Propylene Glycol-Induced Lactic Acidosis: The Real Culprit
The critical issue is that intravenous pentobarbital contains 40% v/v propylene glycol as a vehicle, and this diluent is the actual cause of lactic acidosis in patients receiving continuous pentobarbital infusions 2.
Mechanism of Propylene Glycol Toxicity
Propylene glycol is eliminated through oxidation by alcohol dehydrogenase to form lactic acid, which under normal conditions is converted to pyruvate and metabolized through the Krebs cycle 3.
When propylene glycol accumulates from high-dose or prolonged infusions (particularly in patients with renal dysfunction), it overwhelms metabolic capacity and causes severe lactic acidosis 2, 3.
Clinical Presentation
Propylene glycol toxicity presents with anion gap metabolic acidosis, elevated serum lactate, hyperosmolality, and increased osmolal gap 2.
This typically occurs 12-24 hours after starting continuous pentobarbital infusions, particularly at doses of 10 mg/kg/hour or higher 2.

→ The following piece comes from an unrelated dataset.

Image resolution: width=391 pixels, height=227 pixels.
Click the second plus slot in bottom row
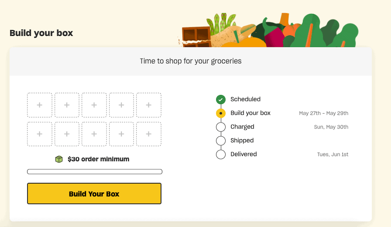tap(67, 134)
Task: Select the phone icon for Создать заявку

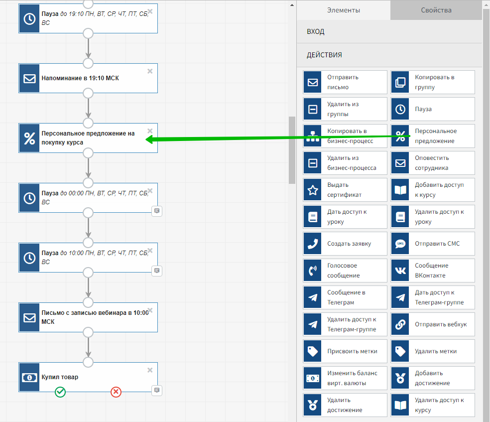Action: coord(313,244)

Management of Propylene Glycol-Induced Lactic Acidosis
Immediately discontinue the pentobarbital infusion when propylene glycol toxicity is suspected 2.
Fomepizole should be initiated to inhibit alcohol dehydrogenase and prevent further conversion of propylene glycol to lactic acid 3.
Continuous venovenous hemofiltration (CVVH) or continuous renal replacement therapy effectively removes both propylene glycol and lactate 3.
Resolution of acidosis typically occurs within 24-72 hours after discontinuation of the offending agent and initiation of appropriate treatment 2, 3.
Clinical Pitfalls and Monitoring
Clinicians must recognize that the pentobarbital formulation itself (50 mg/mL in a vehicle of propylene glycol, alcohol, and water) poses the risk, not the barbiturate molecule 4, 2.
Patients receiving continuous pentobarbital infusions require monitoring for signs of propylene glycol toxicity, including serial lactate levels, osmolal gap calculations, and arterial blood gases 2.
Risk factors include renal dysfunction, prolonged infusions (>24-48 hours), and high infusion rates 2, 3.
Iatrogenic overdoses of lorazepam (another propylene glycol-containing medication) have resulted in propylene glycol levels as high as 659 mg/dL with severe lactic acidosis (pH 6.9, lactate 18.6 mmol/L) 3.